- **WHAT YOU SHOULD DO**
Make an exact copy of the records that follow, with each picture omitted.

- **DATA RECORDS**

****

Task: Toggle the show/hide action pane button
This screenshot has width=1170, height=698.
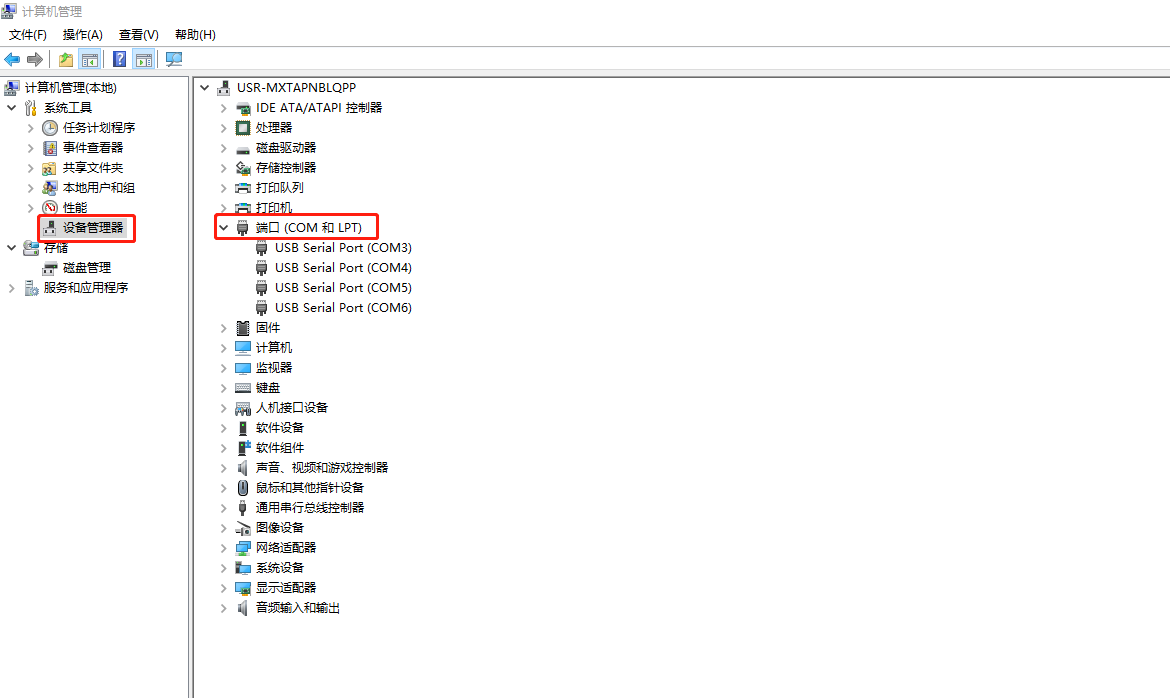Action: tap(143, 60)
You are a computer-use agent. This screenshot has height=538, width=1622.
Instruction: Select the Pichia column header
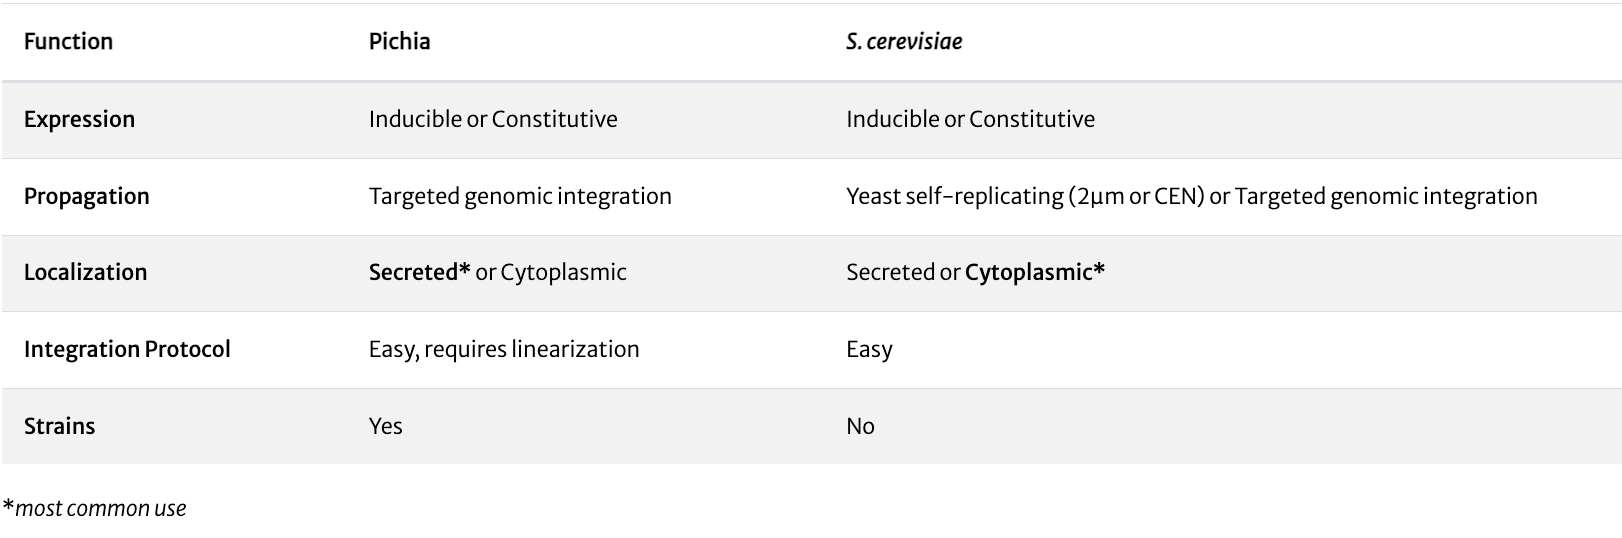point(399,42)
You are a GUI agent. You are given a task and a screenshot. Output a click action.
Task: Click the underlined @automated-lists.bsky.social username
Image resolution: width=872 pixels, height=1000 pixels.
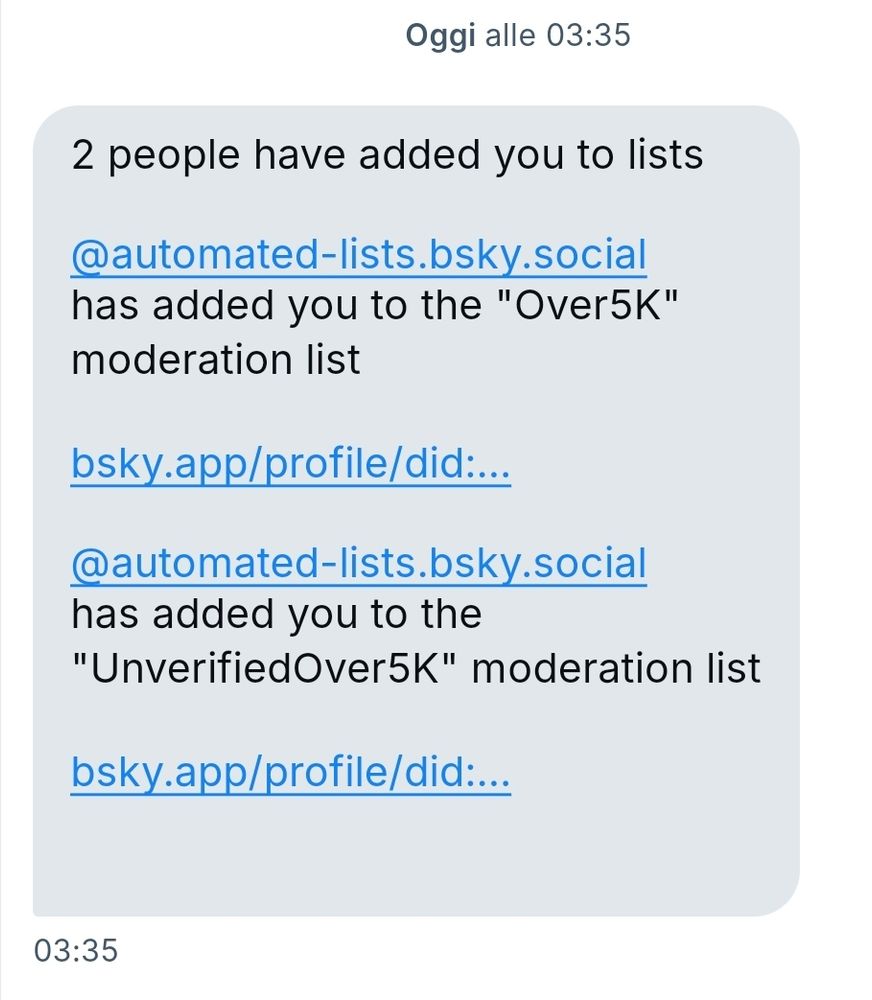[x=358, y=254]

****

- **RESPONSE**
Task: Toggle the show/hide action pane button
This screenshot has width=1170, height=698.
Action: tap(143, 60)
You are a computer-use agent. This screenshot has height=538, width=1622.
Instruction: Select the Pichia column header
point(399,42)
You are a GUI agent. You are given a task and a screenshot. Output a click action.
Task: Click the underlined @automated-lists.bsky.social username
Image resolution: width=872 pixels, height=1000 pixels.
[x=358, y=254]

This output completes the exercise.